The leader of the Yang Gang is 5-7. Kamala Harris is 5-2.

If Harris had stayed in the race and had she been elected, she would be the shortest President in American history at 5’2” tall.

Only nineteen of our Presidents have been taller than six feet. Our own Harry Truman was only one inch taller than “mini-Mike.” Among the political giants but physically small men to precede the proudly-tall President Trump are John Adams (5-7), the same size as William McKinley. Martin Van Buren and Benjamin Harrison were 5-6. And the shortest of our Presidents was James Madison, who is considered the “Father of the Constitution” and the Bill of Rights and the co-author of the Federalist Papers, all of which played a big part in the arguments for and against the removal of President Trump. Madison only five feet four inches tall. And what a debate opponent he would be in contemporary times!

We wonder if President Trump has a disparaging nickname for him.

It’s not the size of the dog, etc.

Speaking of dogs, particularly old dogs—-

Another bunch of information for your campaign trivia discussions is the age of the candidates when they were or will be sworn into office. A related discussion items is the importance of their selection of a running mate.

The youngest President of the United States was Theodore Roosevelt, who was sworn in at the age of 42 years, 322 days after William McKinley was assassinated. The youngest elected President was John F. Kennedy, who was 43 years, 236 days old in 1961.

> Exercise brief: Please rewrite the passage on presidential heights and ages, starting with "Speaking of dogs, particularly" and going on through "a running mate.", with "campaign" changed to "election".

> Dataset excerpt:
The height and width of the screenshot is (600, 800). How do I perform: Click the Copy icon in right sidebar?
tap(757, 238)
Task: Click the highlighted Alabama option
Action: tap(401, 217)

> Response:
Speaking of dogs, particularly old dogs—-

Another bunch of information for your election trivia discussions is the age of the candidates when they were or will be sworn into office. A related discussion items is the importance of their selection of a running mate.